In three hours I’ll be struggling to stand up. Waiting for an uber to take me back to the hotel. Strung out and fucked up. Not sure why I came here, and glad I did all at the same time.
This is South by Southwest. Where the holders of the dreams go to sprinkle shit on the floor, and the dreamers go to search it out, and sniff it. Eat it if they can. The strangest place on earth, at least for a songwriter from nowhere. Meetings that would take a hundred years to happen in person… here they happen in the street, outside the pizza place at 3am.
And of course, everyone tells you how great it used to be, how you missed the heyday. But I heard that all my life. About everything I ever loved. Glastonbury festival. The city of Paris. Everything good was better before I arrived. In fact it’s so common a theme I could be forgiven for thinking it was my birth itself that ruined all the good shit.

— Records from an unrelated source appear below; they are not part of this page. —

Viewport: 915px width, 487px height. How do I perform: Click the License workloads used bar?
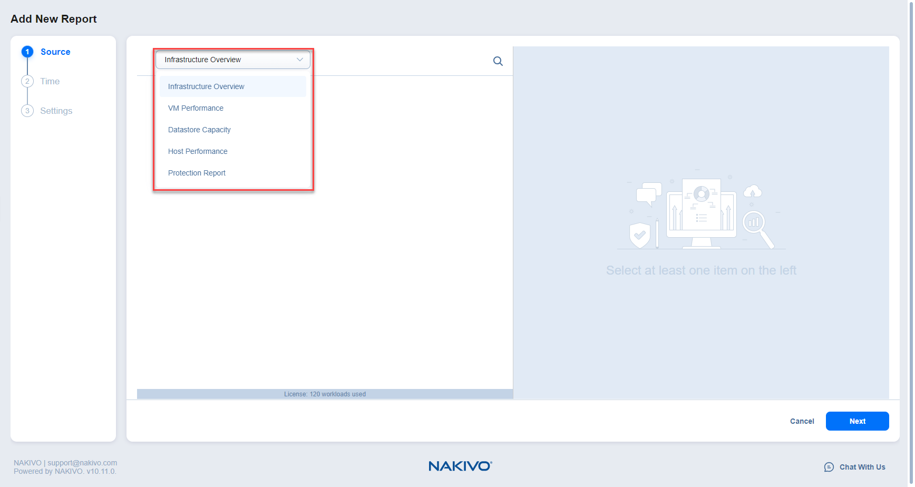(325, 394)

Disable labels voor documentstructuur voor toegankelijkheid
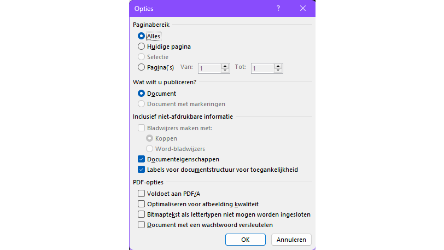142,170
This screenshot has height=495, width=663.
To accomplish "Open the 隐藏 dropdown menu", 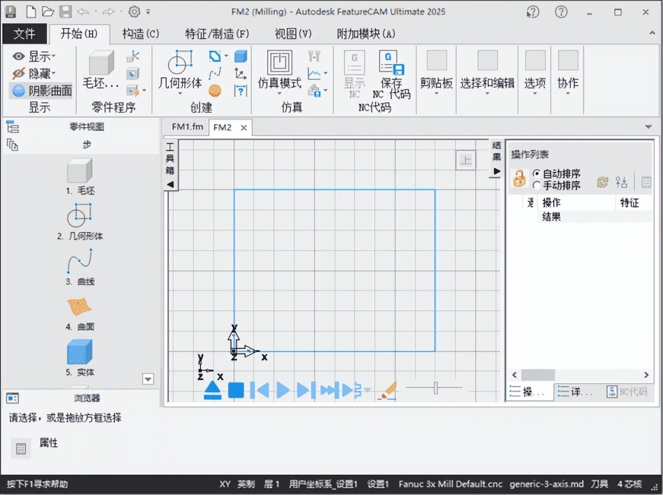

But it’s not what things used to be that bothers me, it’s what it’s becoming. That’s the scary bit. The 10 second videos of pure rubbish. The photos where everyone pretends to be happy. The filters. The lying to each other. The constant lying to each other. That’s the bit that gets me the most. Why are we all expected to lie to each other these days? When will it stop? How can I burn it down before my daughters twelfth birthday?
Oh well. These are questions for another night I think to myself.
I close the door of the taxi and step into the noise outside. If America was noisy outside the hotel this is ten times worse. A band playing in every bar. In every beer garden. In every hotel lobby or nook or cranny you can think of.
“Ya’ll be careful” she shouts before heading into the night.
It’s so loud.
Two thousand artists and bands, searching for something that wasn’t there before. Gambling. Trying their luck. Heading for one city. Searching for people. Searching for someone who knows someone who knows someone. With a big sign on their head saying “I’m a dreamer too. Help me if you can!”. Searching for the thing that hasn’t existed for them yet, but they have read about, that they are sure must exist somewhere but is impossible to find.
South by Southwest. Five thousand miles from home. Searching for camels in Austin.